Política

Pesquisas eleitorais são censuradas no novo Código Eleitoral

Foto: Antonio Augusto/Ascom/TSE

A Câmara dos Deputados aprovou nesta quinta-feira o texto principal do Código Eleitoral com novas regras que diminuem a transparência e enfraquecem a fiscalização de partidos. O projeto impõe a censura ao proibir a divulgação de pesquisas eleitorais na véspera e no dia do pleito. Os levantamentos apontaram tendências de crescimento e queda de candidatos nas últimas eleições. Casos como a vitória do governador Wilson Witzel (PSC), da virada de João Campos (PSB) sobre Marília Arraes (PT), no Recife, e a arrancada final de Romeu Zema para o governo de Minas Gerais foram apontados pelas pesquisas, como sinal da mudança no jogo eleitoral.

Um dia antes do segundo turno das eleições municipais, pesquisa Datafolha mostrou um empate no Recife entre João Campos (PSB) e Marília Arraes (PT), com 50%. Os dois concorriam à prefeitura da capital pernambucana.
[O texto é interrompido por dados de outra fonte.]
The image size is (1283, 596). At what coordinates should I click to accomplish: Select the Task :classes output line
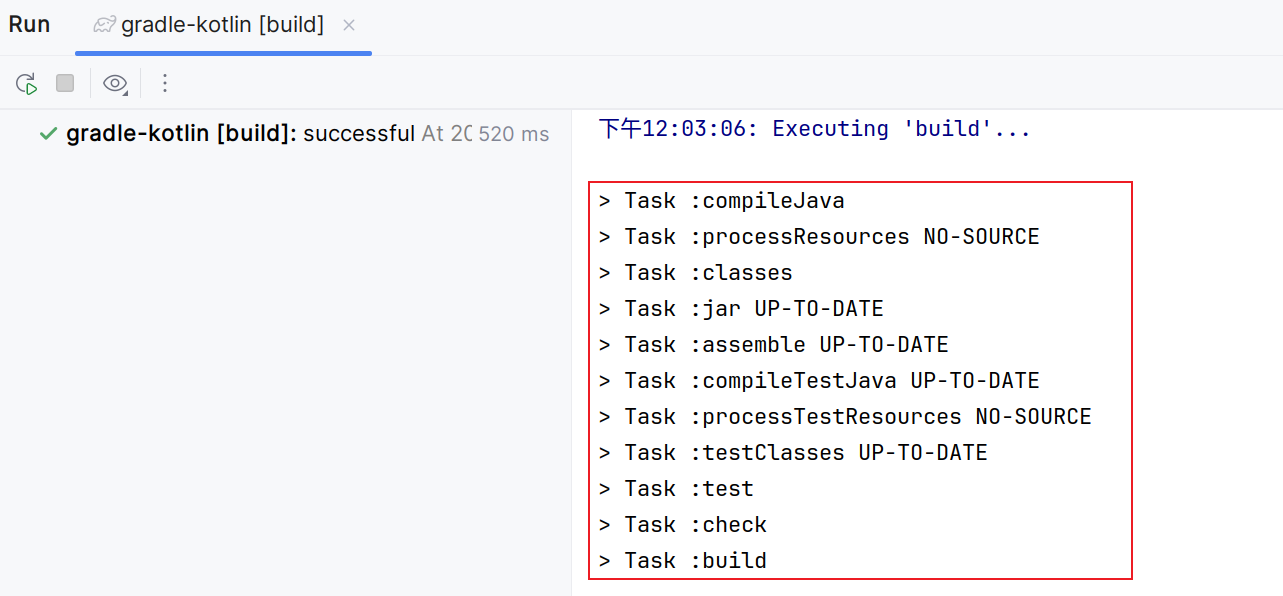coord(695,273)
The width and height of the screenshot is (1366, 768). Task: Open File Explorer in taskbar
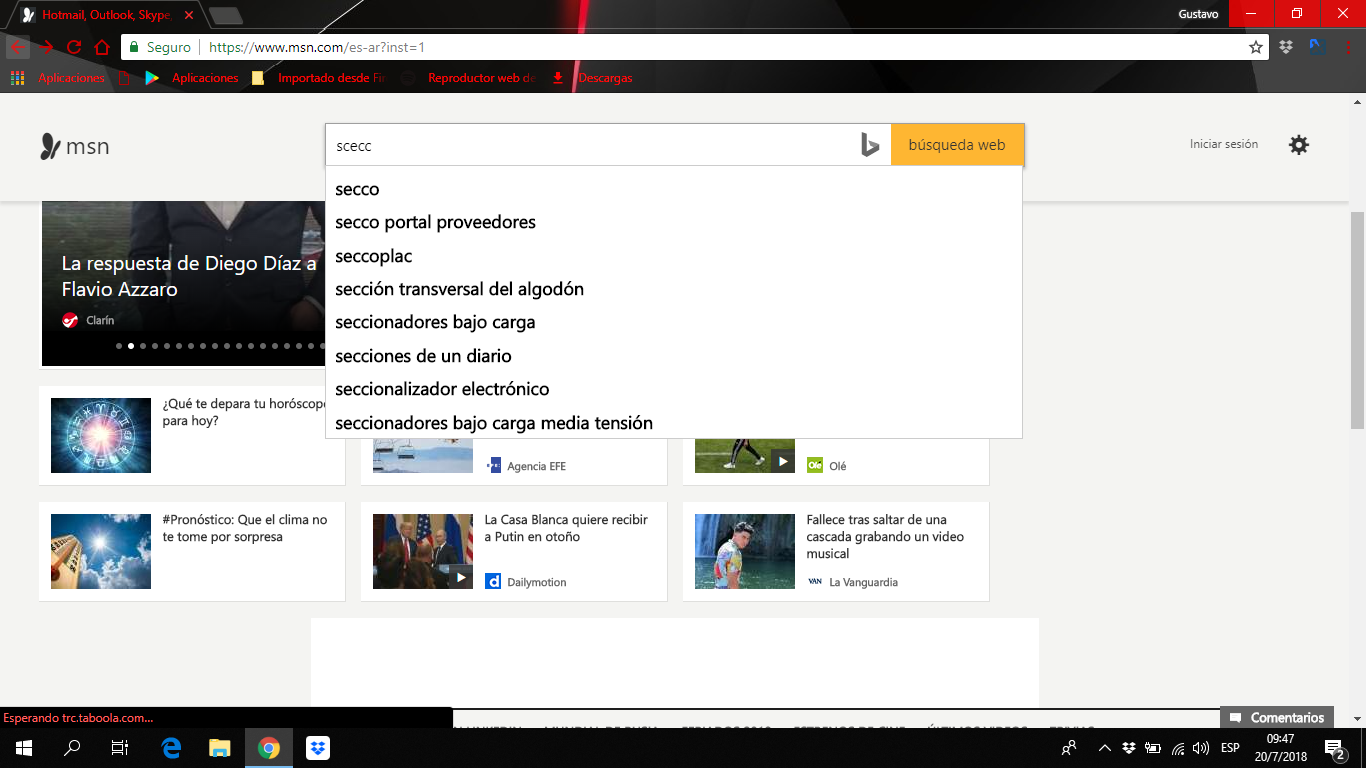(220, 748)
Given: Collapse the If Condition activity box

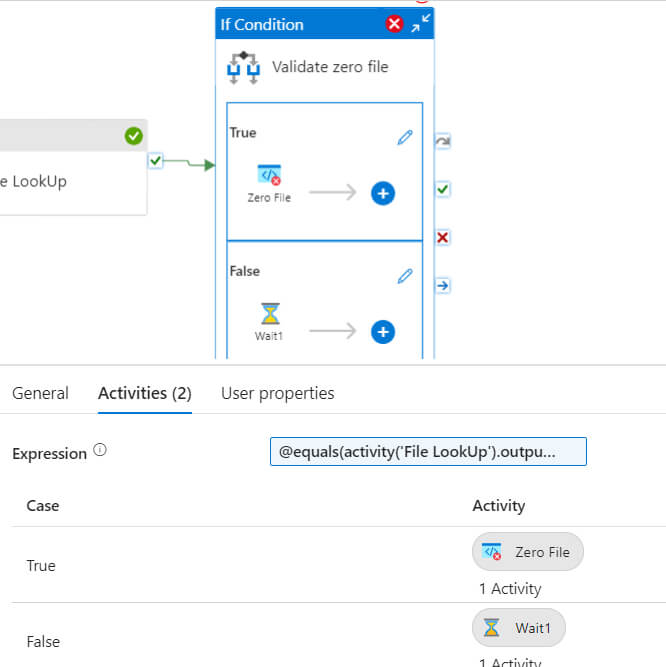Looking at the screenshot, I should 421,23.
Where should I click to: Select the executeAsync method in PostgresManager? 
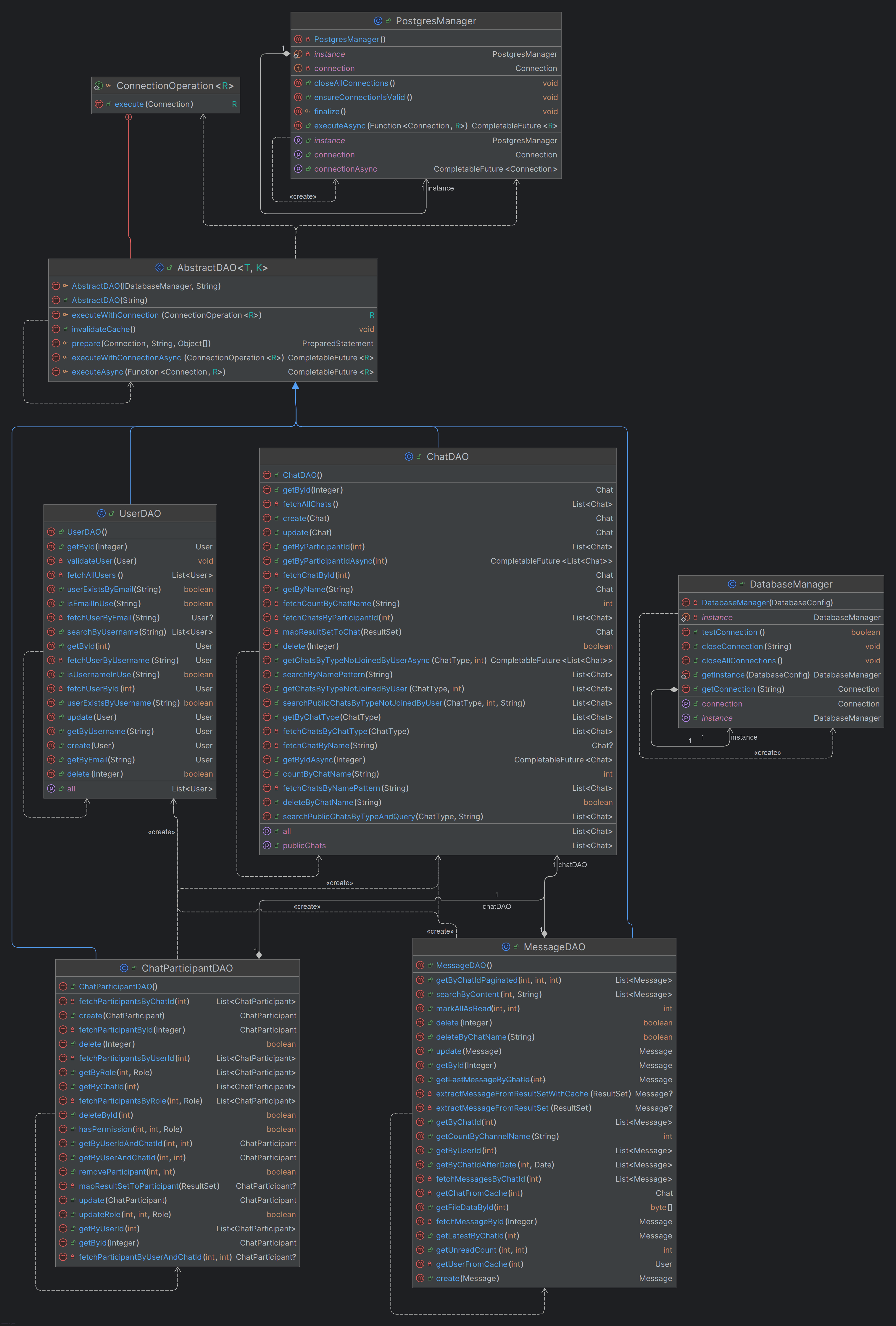(340, 126)
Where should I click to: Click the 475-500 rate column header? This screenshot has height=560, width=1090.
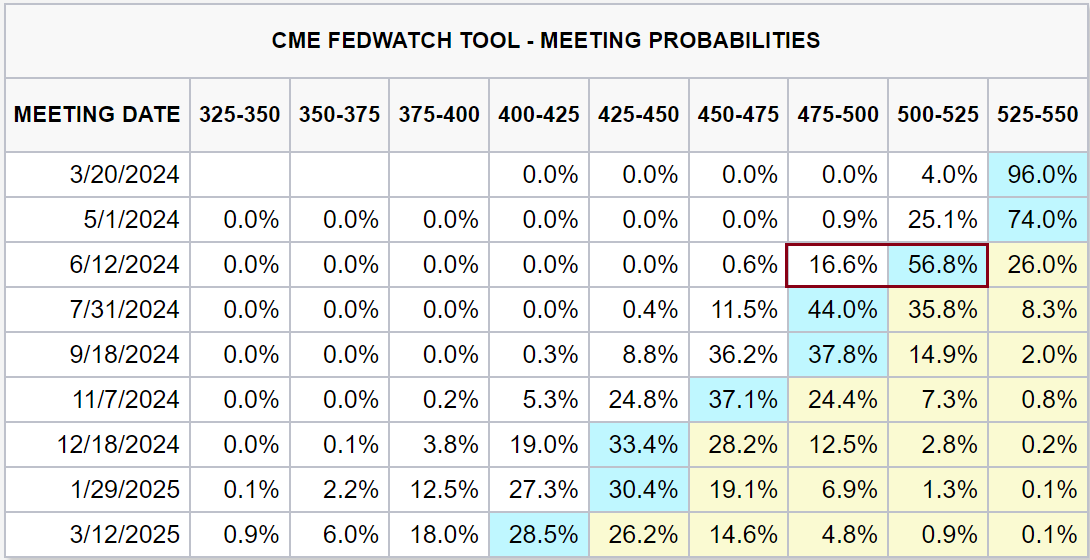click(x=838, y=115)
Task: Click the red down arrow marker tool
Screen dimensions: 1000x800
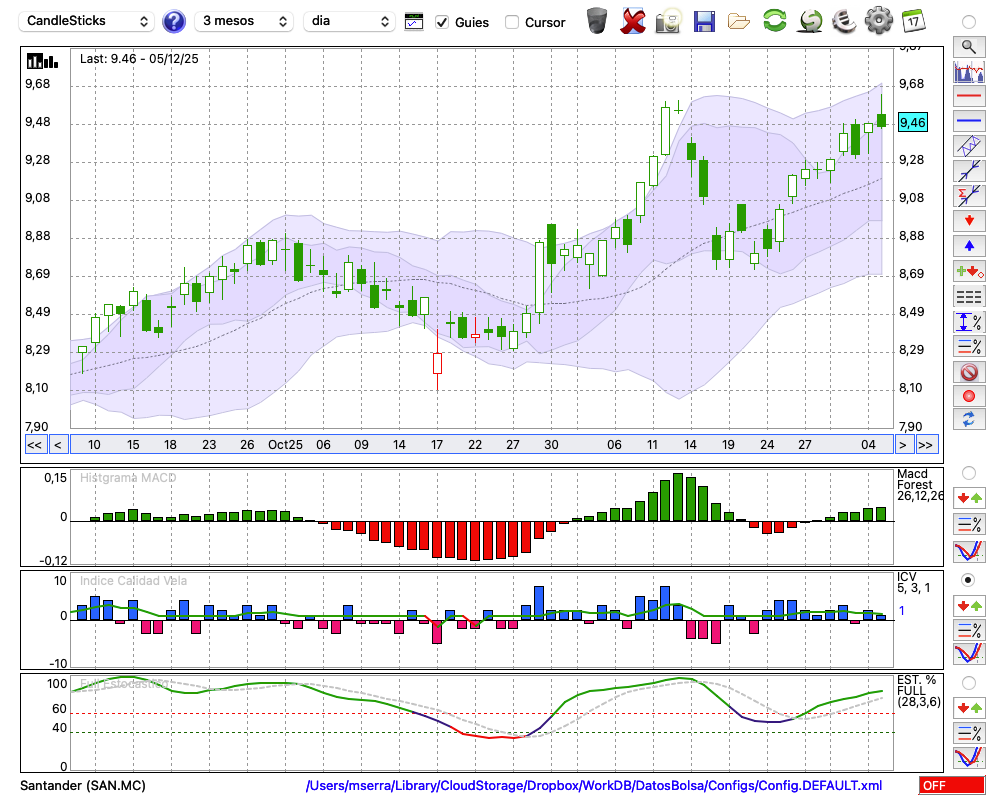Action: (968, 221)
Durante toda a campanha, Marília esteve na frente do primo socialistas. Na reta final da campanha, os institutos começaram a mostrar um recuo da candidata e o avanço de João Campos. Os levantamentos registraram a mudança no cenário eleitoral da cidade, que culminou com a virada e eleição de Campos.

Candidato dos bolsonaristas nas eleições de 2018, o agora ex-governador do Rio Wilson Witzel passou toda a campanha com índices baixos de intenção de voto, abaixo dos 5%. Os resultados do primeiro turno das eleições surpreenderam no estado do Rio. Witzel obteve 41,28 % dos votos e Eduardo Paes (DEM), ex-prefeito da capital e que era apontado como favorito pelas pesquisas de inteção de votos, teve 19,56%. O segundo turno entre os candidatos só ficou definido na última semana da campanha, após Witzel, que é ex-juiz federal, ter registrado crescimento considerável nas pesquisas — ele apareceu com 17% das intenções de voto, empatado com Romário (Podemos), na pesquisa Datafolha de sábado. O levantamento na véspera da eleição mostrou o crescimento exponencial de Witzel, confirmado nas urnas.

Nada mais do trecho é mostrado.